EXTRACTED TEXT:
Introduction to Core Training

When most people think of the core they think of the abdominals and perhaps the musculature of the lower back. However the core extends well beyond this. If you remove them extremities (arms and legs) then you will be left with what is truly known as the core and in actual fact can even include the extremities when you begin to look at the bigger picture.

Core training can be just another fad or it can be a scientifically-based methodology that involves a functional and progressive approach to movement re-education and performance enhancement.

The concepts of core stabilization and spinal biomechanics are often misunderstood and as a result of this we see poorly designed programs and often downright dangerous.

An efficient core is necessary for maintaining proper muscle balance throughout the entire kinetic chain.

The core is defined as the lumbo-pelvic-hip (LPH) complex:

1. 29 muscles have attachments in the lumbo-pelvic-hip (LPH) complex.
2. Maintaining length tension and force-couple relationships will increase neuromuscular efficiency and provide optimal acceleration, deceleration and dynamic stabilization during functional movement.
3. Also provide proximal stability for efficient upper and lower extremity movements.

Efficient Dynamic Core Stabilization Allows For:

1. Maintenance of normal length-tension relationships
2. Maintenance of normal force couples
3. Maintenance of optimal arthrokinematics
4. Optimal efficiency in entire kinetic chain during movement
5. Acceleration, deceleration, dynamic stabilization
6. Proximal stability for movement of extremities

The muscular system of the core consists of two sub-systems:

1. Local System (Stabilization)
2. Global System (Movement)

The spinal stabilization system composed of three interdependent subsystems:

1. Passive subsystem (ligaments, bones)
2. Active subsystem (muscles)
3. Neural control subsystem (feedback and control)

Control of intersegmental motion around the neutral zone as a major parameter of spinal stability.

Spinal motion in this region is produced with minimal internal resistance. Movement outside this region is limited by the ligamentous structures that provide restraint in the so-called elastic (outer) zone.

EXCERPTED DATA:

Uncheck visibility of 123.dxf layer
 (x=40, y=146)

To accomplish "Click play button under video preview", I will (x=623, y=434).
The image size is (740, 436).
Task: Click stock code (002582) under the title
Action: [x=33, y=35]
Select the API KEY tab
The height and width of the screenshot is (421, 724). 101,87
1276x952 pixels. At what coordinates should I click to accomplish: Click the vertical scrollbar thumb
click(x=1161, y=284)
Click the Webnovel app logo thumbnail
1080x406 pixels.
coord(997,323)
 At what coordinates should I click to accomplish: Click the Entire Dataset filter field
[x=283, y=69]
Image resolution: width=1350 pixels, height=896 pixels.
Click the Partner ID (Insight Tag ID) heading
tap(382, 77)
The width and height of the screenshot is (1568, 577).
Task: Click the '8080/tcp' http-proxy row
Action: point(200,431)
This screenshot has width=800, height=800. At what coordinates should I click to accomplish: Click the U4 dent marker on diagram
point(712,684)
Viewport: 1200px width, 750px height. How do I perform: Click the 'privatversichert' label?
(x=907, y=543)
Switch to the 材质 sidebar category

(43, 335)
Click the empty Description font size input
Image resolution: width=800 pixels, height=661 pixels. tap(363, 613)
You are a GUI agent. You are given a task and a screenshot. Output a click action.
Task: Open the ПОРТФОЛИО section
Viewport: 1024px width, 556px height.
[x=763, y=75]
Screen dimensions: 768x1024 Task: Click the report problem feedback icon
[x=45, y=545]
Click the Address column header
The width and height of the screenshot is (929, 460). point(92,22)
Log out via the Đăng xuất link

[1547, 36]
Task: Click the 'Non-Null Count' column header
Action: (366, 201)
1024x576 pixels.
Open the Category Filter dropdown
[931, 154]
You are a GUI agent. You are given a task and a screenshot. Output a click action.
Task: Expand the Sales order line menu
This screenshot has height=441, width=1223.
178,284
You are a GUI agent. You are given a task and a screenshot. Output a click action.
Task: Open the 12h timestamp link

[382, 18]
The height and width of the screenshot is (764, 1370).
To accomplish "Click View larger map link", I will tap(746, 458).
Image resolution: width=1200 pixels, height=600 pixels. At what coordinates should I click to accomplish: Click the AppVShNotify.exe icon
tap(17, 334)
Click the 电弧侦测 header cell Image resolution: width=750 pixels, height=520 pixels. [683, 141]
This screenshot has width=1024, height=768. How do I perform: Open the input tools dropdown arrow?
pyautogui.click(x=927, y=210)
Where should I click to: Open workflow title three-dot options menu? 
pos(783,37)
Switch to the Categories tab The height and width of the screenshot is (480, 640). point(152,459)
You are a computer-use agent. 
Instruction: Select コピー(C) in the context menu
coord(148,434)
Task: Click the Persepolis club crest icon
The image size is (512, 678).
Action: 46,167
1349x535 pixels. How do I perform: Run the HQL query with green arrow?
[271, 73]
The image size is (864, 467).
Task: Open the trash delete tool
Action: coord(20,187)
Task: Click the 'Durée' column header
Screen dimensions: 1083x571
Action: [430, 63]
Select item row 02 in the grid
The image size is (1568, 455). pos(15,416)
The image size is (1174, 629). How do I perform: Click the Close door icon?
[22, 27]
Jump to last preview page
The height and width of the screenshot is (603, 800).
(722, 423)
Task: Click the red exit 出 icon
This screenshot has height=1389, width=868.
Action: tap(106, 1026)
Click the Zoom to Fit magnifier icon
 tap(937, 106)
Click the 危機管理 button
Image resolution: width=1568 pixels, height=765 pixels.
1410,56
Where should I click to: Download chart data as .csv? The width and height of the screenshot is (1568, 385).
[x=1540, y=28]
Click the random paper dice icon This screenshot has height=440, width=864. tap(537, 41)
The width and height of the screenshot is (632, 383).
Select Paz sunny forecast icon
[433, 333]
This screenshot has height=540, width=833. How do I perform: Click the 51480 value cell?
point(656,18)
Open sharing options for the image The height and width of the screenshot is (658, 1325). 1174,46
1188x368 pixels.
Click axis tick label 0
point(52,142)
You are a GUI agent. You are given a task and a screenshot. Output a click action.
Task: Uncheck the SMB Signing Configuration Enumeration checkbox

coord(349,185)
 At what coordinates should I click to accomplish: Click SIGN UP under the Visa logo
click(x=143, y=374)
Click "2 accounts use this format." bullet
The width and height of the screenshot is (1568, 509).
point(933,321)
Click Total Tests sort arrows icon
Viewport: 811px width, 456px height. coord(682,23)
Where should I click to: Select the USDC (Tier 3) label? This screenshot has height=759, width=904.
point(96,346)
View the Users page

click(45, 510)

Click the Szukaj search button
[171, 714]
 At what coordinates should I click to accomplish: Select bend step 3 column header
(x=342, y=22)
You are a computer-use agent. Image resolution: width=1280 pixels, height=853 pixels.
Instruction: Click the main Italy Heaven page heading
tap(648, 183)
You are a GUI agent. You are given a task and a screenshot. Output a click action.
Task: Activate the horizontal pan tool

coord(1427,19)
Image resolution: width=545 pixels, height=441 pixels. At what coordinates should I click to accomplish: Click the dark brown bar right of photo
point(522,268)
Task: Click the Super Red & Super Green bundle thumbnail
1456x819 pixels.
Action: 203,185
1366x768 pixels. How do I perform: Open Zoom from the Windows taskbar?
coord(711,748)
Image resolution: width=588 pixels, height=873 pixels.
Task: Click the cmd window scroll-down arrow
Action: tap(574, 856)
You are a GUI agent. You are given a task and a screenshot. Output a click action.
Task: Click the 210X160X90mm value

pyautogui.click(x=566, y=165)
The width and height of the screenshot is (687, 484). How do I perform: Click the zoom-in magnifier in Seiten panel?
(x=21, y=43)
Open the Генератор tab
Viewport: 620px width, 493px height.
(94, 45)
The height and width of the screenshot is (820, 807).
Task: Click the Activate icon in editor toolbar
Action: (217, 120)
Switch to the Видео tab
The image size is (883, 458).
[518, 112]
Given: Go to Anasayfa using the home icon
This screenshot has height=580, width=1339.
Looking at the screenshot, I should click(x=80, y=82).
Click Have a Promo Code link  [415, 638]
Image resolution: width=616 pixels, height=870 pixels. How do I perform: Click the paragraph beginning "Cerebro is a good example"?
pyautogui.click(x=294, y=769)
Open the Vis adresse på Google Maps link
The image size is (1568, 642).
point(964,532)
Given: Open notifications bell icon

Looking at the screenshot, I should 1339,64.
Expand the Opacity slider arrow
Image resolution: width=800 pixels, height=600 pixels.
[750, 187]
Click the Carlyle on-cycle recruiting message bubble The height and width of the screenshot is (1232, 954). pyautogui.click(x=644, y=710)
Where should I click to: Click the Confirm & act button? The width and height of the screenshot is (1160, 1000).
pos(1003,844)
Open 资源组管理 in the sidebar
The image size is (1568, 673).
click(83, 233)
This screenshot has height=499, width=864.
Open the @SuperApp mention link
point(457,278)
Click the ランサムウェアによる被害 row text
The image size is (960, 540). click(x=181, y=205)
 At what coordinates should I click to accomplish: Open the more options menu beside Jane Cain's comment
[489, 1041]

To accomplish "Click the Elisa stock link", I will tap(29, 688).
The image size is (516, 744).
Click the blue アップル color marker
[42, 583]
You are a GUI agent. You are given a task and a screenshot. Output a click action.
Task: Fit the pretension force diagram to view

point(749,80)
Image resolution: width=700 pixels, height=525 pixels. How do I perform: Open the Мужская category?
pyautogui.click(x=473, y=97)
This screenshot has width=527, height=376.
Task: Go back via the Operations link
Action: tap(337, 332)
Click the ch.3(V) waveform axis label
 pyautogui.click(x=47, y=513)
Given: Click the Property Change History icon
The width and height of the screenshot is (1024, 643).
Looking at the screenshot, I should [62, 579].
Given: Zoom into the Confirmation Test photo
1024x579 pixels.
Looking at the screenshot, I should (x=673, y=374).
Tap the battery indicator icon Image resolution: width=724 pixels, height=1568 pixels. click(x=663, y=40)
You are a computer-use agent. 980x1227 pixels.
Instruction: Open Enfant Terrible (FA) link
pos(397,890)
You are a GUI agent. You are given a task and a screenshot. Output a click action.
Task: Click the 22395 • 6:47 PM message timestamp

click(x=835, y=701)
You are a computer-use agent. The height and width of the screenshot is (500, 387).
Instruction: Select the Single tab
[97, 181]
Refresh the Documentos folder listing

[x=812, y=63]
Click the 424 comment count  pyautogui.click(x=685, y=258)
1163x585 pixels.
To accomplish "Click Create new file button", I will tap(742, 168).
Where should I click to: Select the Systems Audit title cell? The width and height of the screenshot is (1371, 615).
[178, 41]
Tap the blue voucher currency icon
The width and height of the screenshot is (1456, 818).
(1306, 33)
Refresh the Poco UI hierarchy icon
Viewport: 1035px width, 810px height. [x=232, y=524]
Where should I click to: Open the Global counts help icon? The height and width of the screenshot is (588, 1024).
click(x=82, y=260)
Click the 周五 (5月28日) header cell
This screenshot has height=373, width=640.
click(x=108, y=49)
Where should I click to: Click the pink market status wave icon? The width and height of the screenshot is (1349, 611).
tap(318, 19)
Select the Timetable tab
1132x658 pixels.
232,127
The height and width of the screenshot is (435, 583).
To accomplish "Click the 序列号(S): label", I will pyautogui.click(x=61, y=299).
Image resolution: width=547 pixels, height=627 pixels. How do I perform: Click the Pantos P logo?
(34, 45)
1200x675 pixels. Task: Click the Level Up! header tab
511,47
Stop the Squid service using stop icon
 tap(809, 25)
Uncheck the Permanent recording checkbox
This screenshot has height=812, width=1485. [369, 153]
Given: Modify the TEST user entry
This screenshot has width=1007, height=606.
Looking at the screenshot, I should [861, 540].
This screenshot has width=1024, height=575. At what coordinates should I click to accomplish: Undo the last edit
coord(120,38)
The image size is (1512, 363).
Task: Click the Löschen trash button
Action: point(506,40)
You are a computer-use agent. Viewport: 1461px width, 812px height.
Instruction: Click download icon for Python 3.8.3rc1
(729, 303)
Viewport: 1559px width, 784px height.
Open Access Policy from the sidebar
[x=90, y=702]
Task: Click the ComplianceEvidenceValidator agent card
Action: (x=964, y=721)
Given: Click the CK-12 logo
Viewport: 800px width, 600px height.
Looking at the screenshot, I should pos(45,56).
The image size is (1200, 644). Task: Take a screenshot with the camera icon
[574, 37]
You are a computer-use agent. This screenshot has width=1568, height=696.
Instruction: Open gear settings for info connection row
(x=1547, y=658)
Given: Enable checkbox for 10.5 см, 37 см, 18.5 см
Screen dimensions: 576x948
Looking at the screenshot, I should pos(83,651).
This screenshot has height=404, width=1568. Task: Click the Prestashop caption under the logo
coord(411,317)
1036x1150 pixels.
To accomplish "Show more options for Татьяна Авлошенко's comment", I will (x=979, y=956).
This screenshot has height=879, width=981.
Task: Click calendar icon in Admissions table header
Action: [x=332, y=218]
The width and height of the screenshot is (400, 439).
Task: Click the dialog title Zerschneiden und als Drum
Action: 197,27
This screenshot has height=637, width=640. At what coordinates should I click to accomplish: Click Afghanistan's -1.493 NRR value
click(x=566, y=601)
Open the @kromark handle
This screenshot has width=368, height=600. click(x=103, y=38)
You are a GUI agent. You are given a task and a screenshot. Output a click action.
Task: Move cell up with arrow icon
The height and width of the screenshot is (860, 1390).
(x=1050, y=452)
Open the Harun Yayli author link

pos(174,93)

REQUIRED ACTION 1:
According to the core training text, how many muscles have attachments in the lumbo-pelvic-hip complex?
REQUIRED ACTION 2:
Reproduce the core training text word for word, starting with "1. Local System" and going on through "(feedback and control)".

WRITTEN REPLY 1:
29 muscles

WRITTEN REPLY 2:
1. Local System (Stabilization)
2. Global System (Movement)

The spinal stabilization system composed of three interdependent subsystems:

1. Passive subsystem (ligaments, bones)
2. Active subsystem (muscles)
3. Neural control subsystem (feedback and control)